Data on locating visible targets
·····

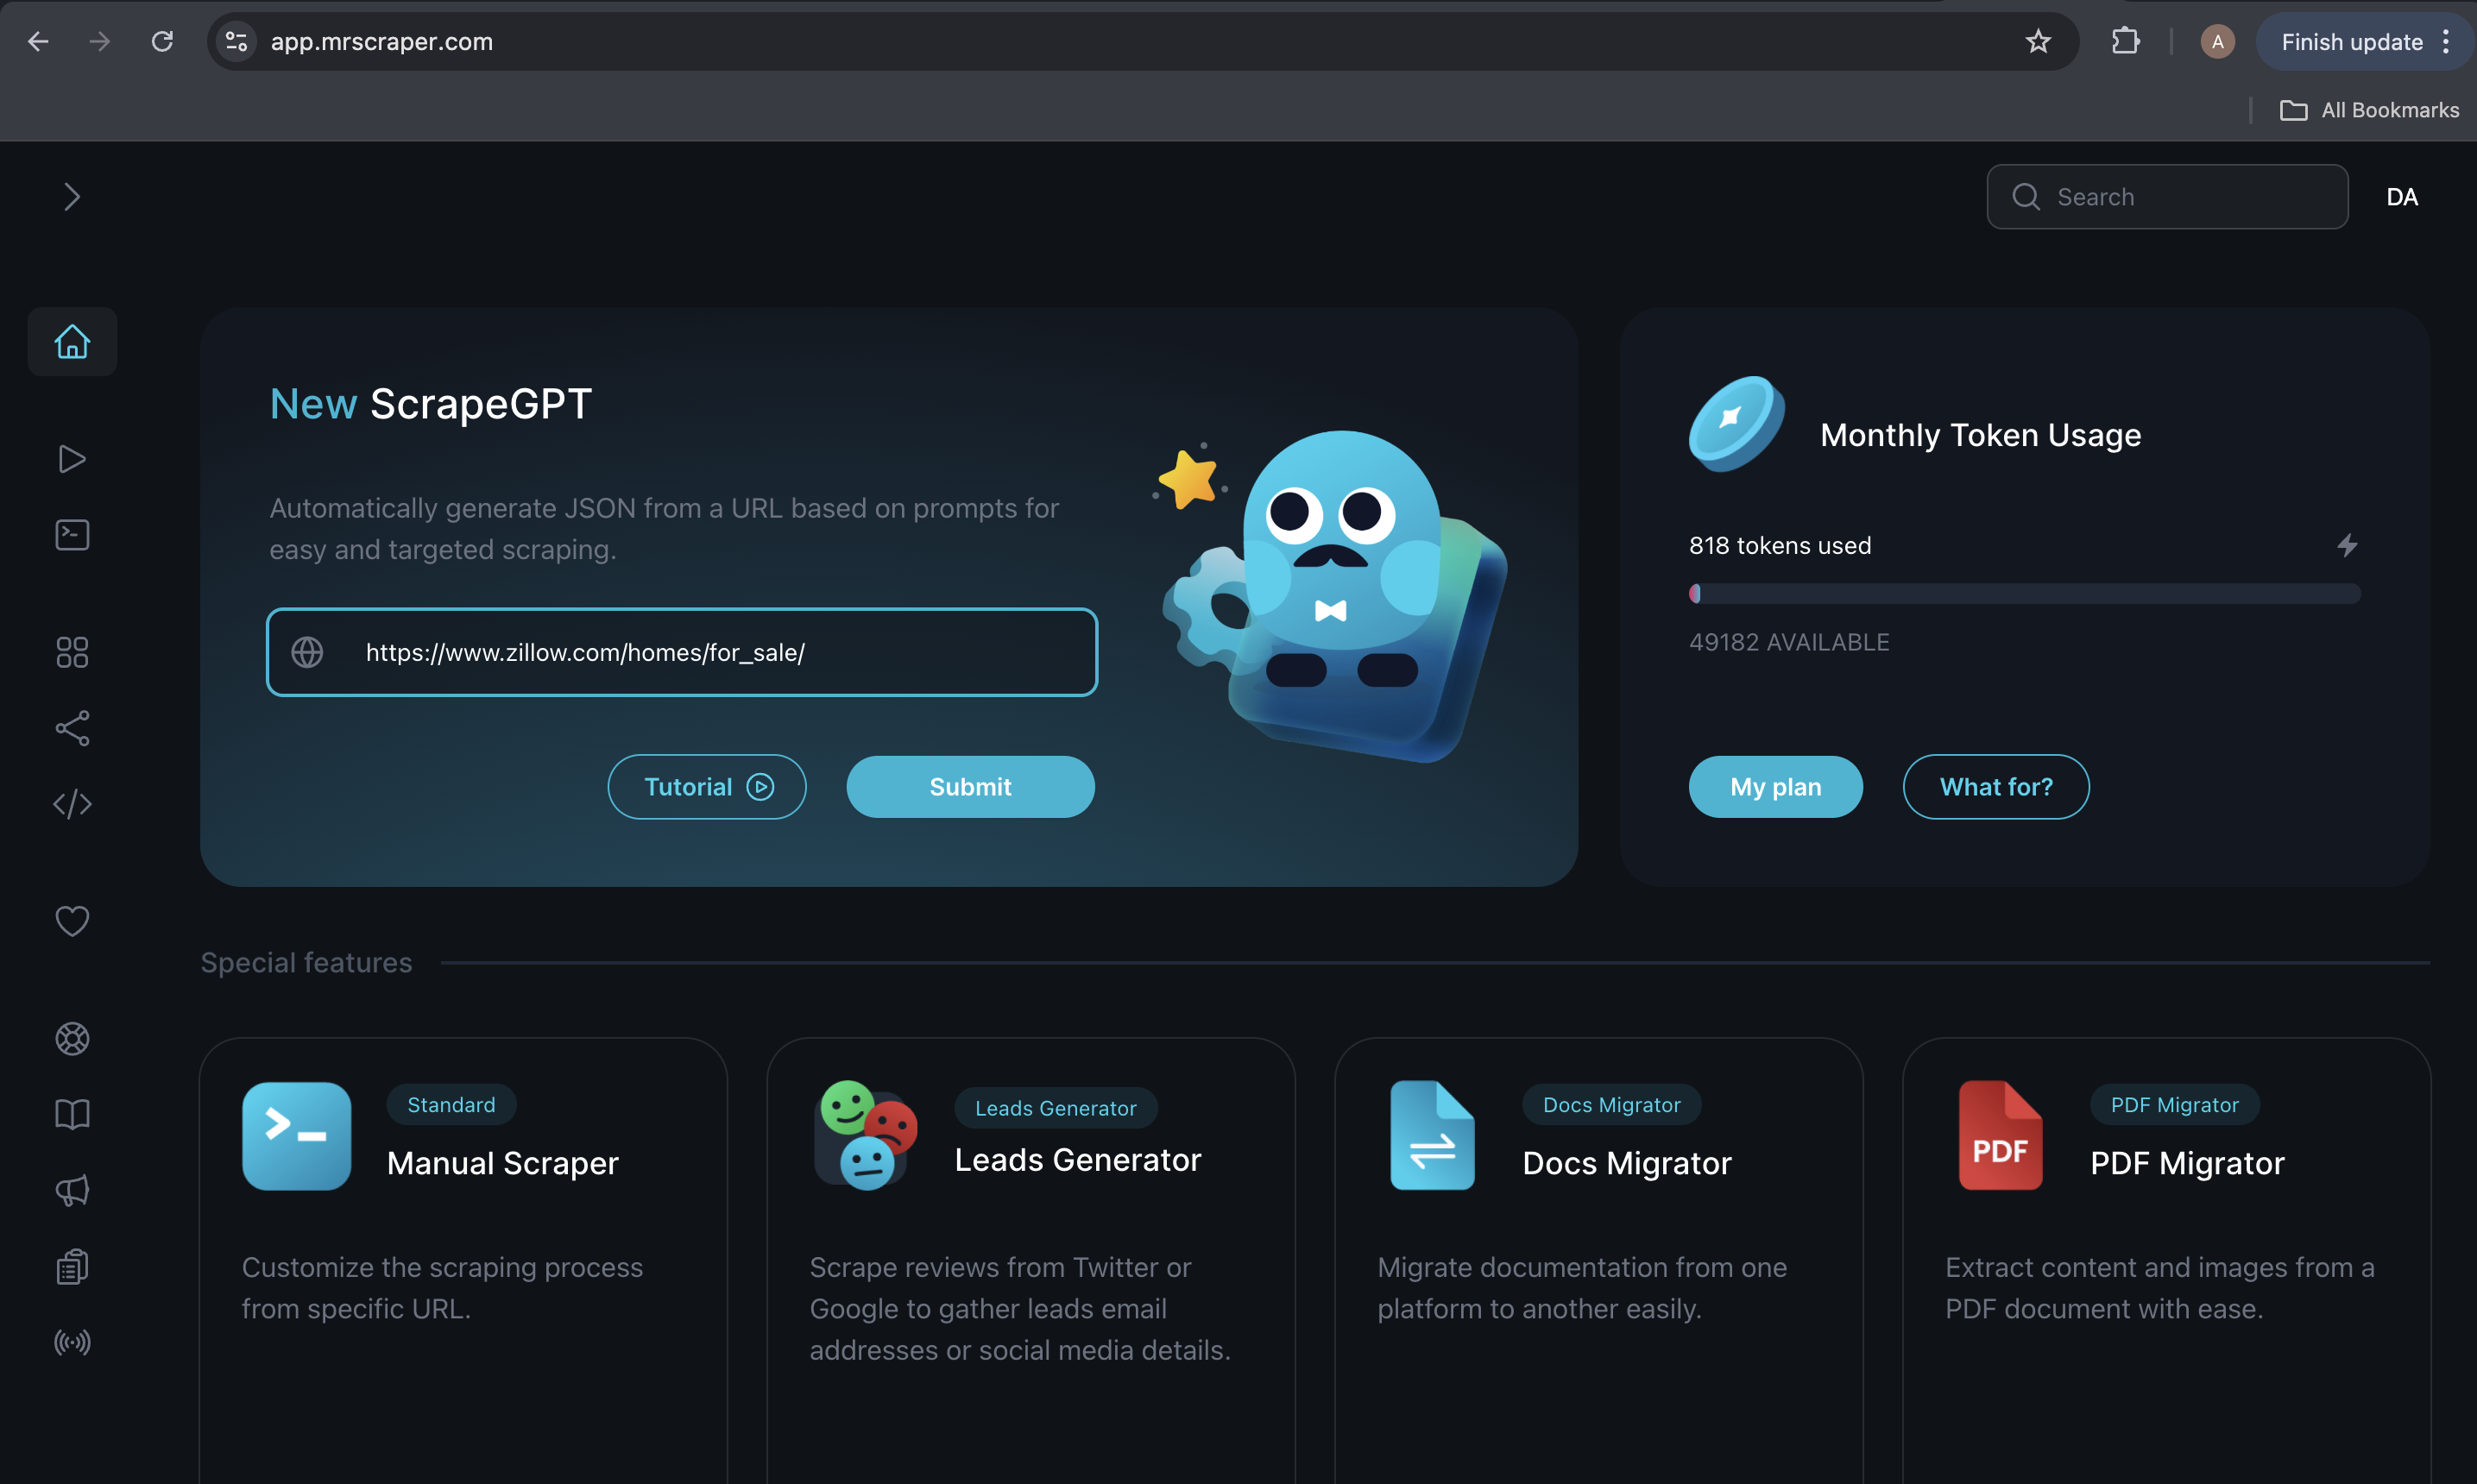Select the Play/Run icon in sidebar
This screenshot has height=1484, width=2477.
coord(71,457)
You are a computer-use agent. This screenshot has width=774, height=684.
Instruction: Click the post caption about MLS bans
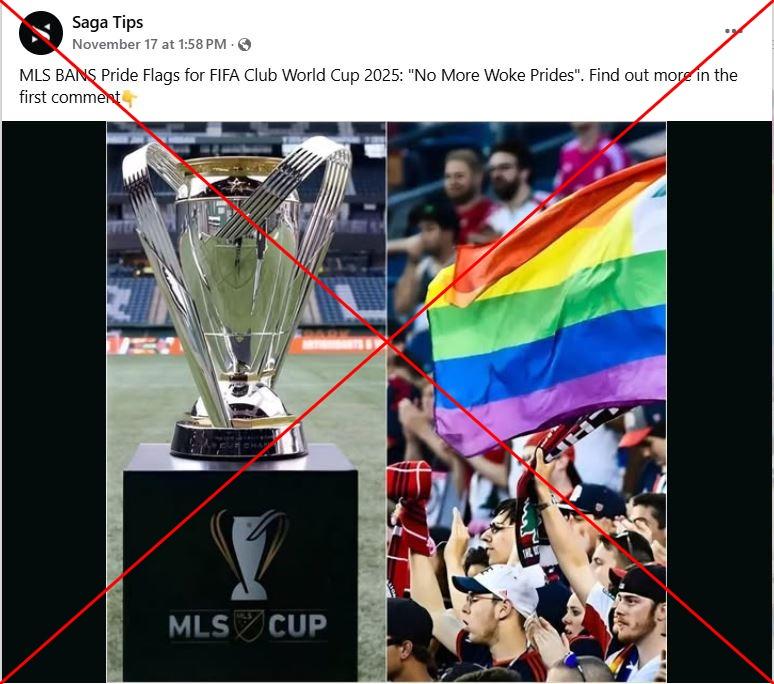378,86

·····

Repeat all of the lines above, swapping "caption" for "headline" and leaving everything else unchanged. Leave the pictures out of your answer.

Select the Play/Run icon in sidebar
This screenshot has height=1484, width=2477.
coord(71,457)
You are a computer-use agent. This screenshot has width=774, height=684.
Instruction: Click the post headline about MLS bans
378,86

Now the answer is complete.